Over the last few years, the executive crew at Shire has on a few rare occasions spotlighted their work in mRNA, touting its potential for adding to its forecast of billions in new revenue. A little more than two years ago, the research arm of the Cystic Fibrosis Foundation contributed $15 million to the venture. But now, with their big merger with Baxalta still being worked through, Shire is lateraling their mRNA team — more than a dozen staffers and two key programs — to RaNA Therapeutics in exchange for a chunk of equity.

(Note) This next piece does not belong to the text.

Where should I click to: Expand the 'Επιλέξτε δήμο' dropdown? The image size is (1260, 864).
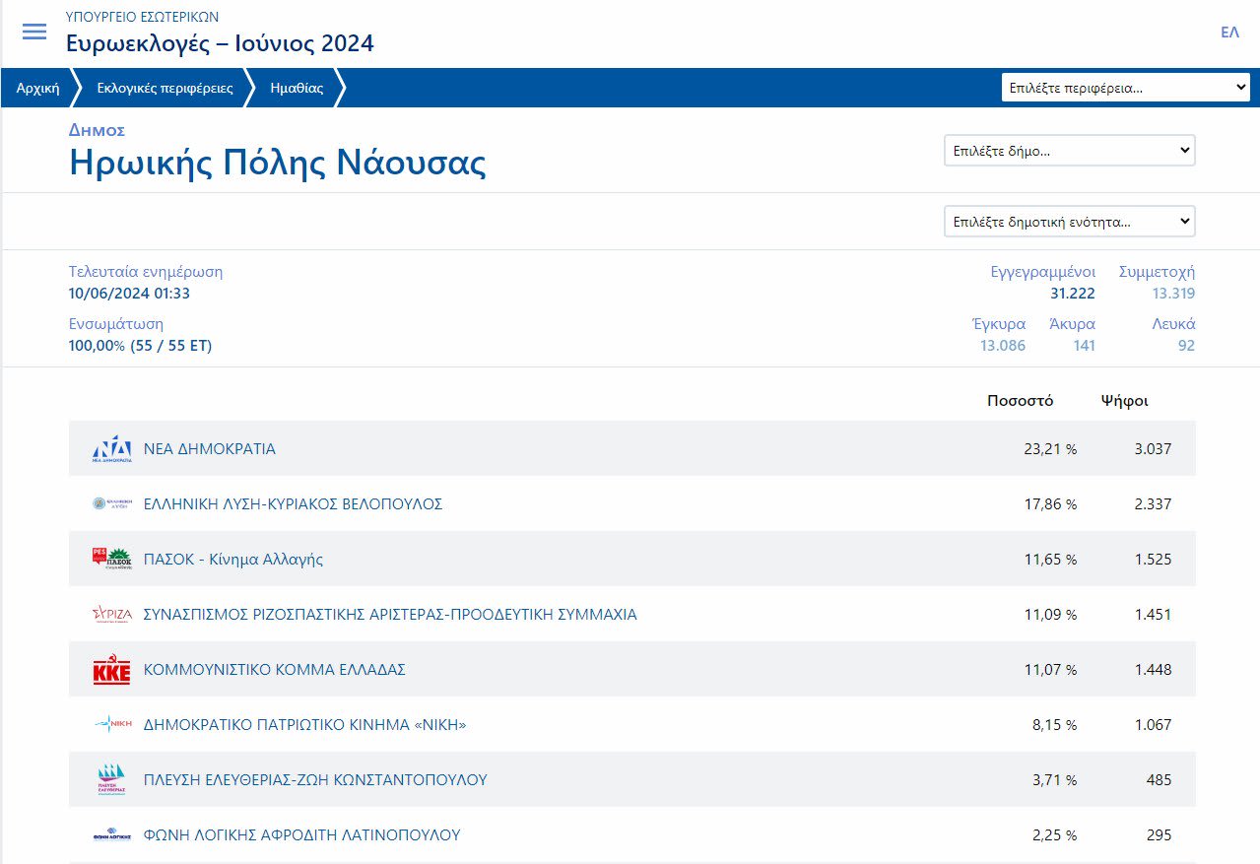1069,151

The Cambridge, MA-based RaNA gets two preclinical programs that are poised to enter the clinic in the near future, with a shot at launching clinical programs on cystic fibrosis and urea cycle disorders in H1 2018. And RaNA CEO Ron Renaud is clearly pumped about adding a new platform to the RNAi company at a time that he is halfway through raising a “substantial” amount of cash to back the next stage of development work at the biotech.

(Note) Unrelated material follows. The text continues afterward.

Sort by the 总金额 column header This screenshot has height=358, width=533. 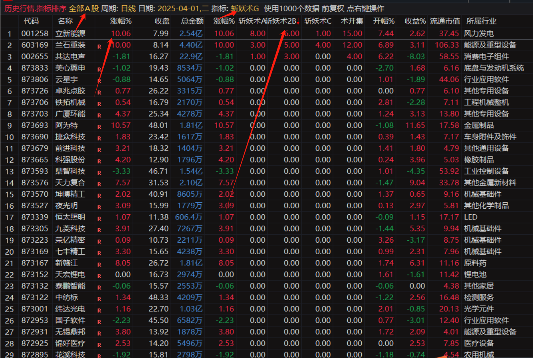click(192, 21)
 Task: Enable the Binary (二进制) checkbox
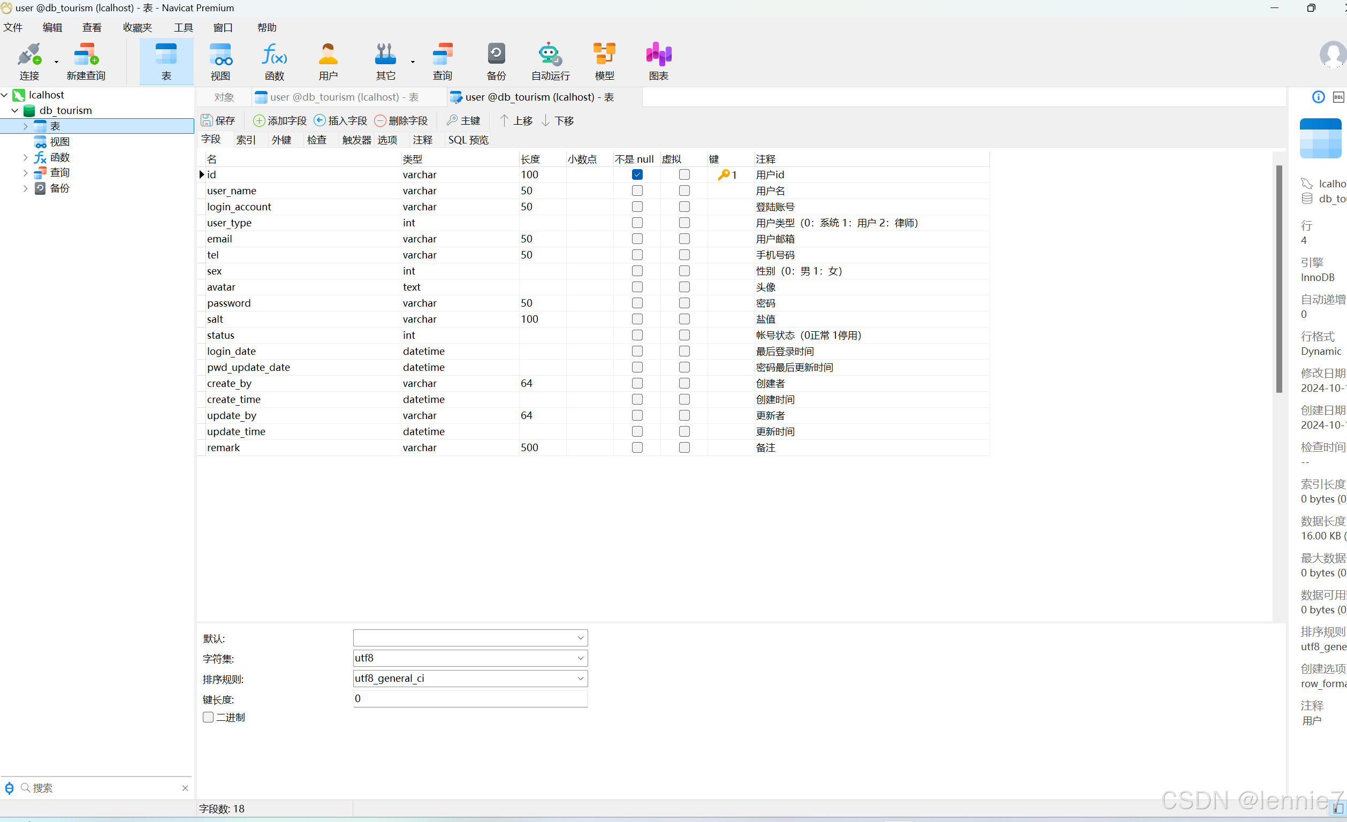208,717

“What I was most intrigued by,” Renaud tells me, “is that this initiative was underway in 2008. This is something they have been working on for awhile, building IP, working through all those development issues to where it is today. Having this new platform opens up a vast amount of target space for us.”
Getting the group will increase RaNA’s head count from 48 to more than 60, says the CEO, giving it a makeover that will fundamentally alter its profile.
Renaud declined to say for now how much equity Shire is getting, or how much he plans to raise.
For its part, a Shire spokesperson says the growing company spun out the platform as part of an ongoing assessment of what works best inside, or outside, Shire.
“From a big picture perspective,” she adds, “periodically evaluating and discontinuing programs is necessary to maintain a fully optimized pipeline where achieving innovation/maintaining focus are the goals….Shire will stay close to RaNA and the MRT Platform as Shire receives an equity stake in RaNA and is eligible for future milestones and royalties on products developed with the technology.”
In a short period, RaNA will jump into a position where it can start making a mark in a field that has attracted intense interest. The nearby biotech Moderna has earned the lion’s share of the attention, and $1.9 billion in backing, for their mRNA work — using messenger RNA technology to smuggle in instructions for cells to make specific therapeutic proteins. Moderna plans to unveil more of its pipeline work next week at the big JP Morgan confab, but it’s still in early-stage development with its lead efforts focused on new vaccines. CureVac in Germany has more advanced work on a prostate cancer vaccine.
It is extremely risky work with little by way of solid clinical data to prove that you can actually do what’s intended. On the other hand, RaNA now is close enough behind the leaders that it can position itself in key fields just as the sector is either taking off, or counting casualties.